I've spent the last five days competing in the 2012 National Scrabble Championship. This is the second national Scrabble competition I've been a part of — the last one was the 2007 Players Championship where I took eighth place in my division and came home with $150 in my pocket. I'd hoped to have a similar performance this time around, but it didn't happen... I ended up in 60th place out of eighty, eleven spots above my seed. Overall it was a good time, though. I made a few new friends, played quite a few good games (and some really bad ones), and am now seriously thinking of flying out to Las Vegas for the 2013 event.

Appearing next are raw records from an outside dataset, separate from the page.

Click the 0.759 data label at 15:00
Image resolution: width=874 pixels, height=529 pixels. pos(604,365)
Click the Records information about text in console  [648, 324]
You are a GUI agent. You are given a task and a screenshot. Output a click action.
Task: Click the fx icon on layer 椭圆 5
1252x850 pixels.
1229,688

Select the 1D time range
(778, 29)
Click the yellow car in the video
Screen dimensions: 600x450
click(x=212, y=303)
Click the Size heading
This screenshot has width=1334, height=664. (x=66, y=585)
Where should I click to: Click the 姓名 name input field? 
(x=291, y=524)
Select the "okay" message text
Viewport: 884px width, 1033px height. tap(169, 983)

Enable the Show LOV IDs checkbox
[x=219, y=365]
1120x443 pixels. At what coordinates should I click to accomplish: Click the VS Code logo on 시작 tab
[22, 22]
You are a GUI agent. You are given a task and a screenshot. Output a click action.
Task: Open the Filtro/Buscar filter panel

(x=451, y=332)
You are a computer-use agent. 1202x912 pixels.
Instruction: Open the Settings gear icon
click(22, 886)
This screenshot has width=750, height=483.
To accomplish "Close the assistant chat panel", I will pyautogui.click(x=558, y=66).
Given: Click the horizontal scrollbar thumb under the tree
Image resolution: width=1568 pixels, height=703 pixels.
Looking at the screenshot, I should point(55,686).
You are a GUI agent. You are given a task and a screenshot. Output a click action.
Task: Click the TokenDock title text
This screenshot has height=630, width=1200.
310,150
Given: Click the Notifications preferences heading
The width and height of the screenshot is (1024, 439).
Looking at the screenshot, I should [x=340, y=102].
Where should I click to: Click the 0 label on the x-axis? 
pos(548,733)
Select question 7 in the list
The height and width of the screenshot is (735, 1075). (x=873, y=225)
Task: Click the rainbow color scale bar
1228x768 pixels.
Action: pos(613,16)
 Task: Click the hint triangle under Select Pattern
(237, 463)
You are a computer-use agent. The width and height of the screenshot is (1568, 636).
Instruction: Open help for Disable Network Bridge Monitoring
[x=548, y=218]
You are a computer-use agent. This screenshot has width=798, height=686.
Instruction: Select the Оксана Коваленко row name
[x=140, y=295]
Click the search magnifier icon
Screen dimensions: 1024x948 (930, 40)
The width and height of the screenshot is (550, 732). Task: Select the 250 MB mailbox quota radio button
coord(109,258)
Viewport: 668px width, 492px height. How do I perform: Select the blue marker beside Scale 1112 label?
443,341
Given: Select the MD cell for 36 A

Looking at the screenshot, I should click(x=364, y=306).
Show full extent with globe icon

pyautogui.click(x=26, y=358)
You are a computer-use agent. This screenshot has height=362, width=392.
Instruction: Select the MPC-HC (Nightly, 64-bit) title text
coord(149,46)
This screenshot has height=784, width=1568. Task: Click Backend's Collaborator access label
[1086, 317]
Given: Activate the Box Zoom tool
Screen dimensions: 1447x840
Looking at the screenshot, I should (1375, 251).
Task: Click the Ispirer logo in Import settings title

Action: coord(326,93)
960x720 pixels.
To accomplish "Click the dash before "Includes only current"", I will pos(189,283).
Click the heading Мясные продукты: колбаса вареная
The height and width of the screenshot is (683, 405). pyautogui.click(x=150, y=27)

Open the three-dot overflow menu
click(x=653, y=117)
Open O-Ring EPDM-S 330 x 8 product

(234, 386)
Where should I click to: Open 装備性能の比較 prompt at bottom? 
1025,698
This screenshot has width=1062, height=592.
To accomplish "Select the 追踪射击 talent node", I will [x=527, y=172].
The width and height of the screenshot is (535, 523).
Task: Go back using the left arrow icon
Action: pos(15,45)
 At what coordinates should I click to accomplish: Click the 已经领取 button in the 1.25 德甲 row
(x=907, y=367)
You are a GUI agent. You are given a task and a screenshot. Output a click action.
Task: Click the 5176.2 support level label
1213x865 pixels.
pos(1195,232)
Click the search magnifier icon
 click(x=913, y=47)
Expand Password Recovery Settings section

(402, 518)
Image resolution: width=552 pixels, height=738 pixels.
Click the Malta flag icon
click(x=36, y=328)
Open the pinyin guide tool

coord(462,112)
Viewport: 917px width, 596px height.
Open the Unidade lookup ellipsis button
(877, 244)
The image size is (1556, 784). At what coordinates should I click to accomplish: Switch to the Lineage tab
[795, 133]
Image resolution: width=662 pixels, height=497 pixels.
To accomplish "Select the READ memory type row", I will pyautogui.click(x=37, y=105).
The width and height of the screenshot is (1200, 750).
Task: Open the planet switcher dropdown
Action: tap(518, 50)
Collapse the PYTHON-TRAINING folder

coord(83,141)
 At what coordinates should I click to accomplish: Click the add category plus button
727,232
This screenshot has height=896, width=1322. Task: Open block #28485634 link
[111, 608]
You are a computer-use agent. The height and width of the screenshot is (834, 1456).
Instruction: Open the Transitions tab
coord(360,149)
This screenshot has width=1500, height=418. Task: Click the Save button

If there's anything I've learned from this tournament, it's that I need to study again if I want to do well at this game. And I think I want to do well. It's fun doing the tournament scene, it's fun meeting people who are both strange and smart. It's not fun drawing racks full of garbage and not knowing what to do with them... which is a large part of what happened to me at this event. There's apparently an art to this where you can get bad stuff off your rack, score well, and at least salvage something out of it. And I'm not talking about big chunky letters like K, B, and H... I can stuff most of those anywhere. I'm talking about turn after turn of five and six vowels, Vs mixed with Is and Us, that kind of thing. Turn after turn without an S. In at least four games my opponents had both blanks simultaneously, and it seems like over half the time I saw no blanks at all on my rack. I don't know what the odds of that are exactly but it made for some long games.
Speaking of blanks, a pretty serious scandal erupted in my division when a kid was caught cheating and subsequently ejected from the event. Basically he palmed the blanks before each game started and would sneak them into the game at opportune moments. This is the first time something like that has happened at a National Scrabble Championship, which is pretty much our version of the World Series, so in the Scrabble world it's huge news. I think the whole situation is pretty sad but I also believe the tournament officials took the right action. To address the immediate problem, not only was the kid ejected, but anyone who lost against him had those losses reversed; and, anyone who won against him was credited as having won by 50 additional points. There will likely be further action taken, the manner of which I will not speculate about... but I will say that cheats are not well-tolerated in this community.
Anyway... in an effort toward improving, next week I'll be doing a study session with the other directors at my club, something I've wanted to do for awhile now and something which we're hoping to turn into a regular activity. The problem is finding a recurring night when we're all free — we're all pretty busy, the woes of having diverse interests. But I personally need some motivation in the studying department. I need someone nipping at my heels on a pretty regular basis and who is also interested in some level of success. The hope, I guess, is that we can all lift each other up like some magical mandala thing and start kicking ass on a regular basis.
And maybe... just maybe... I can do better in Vegas.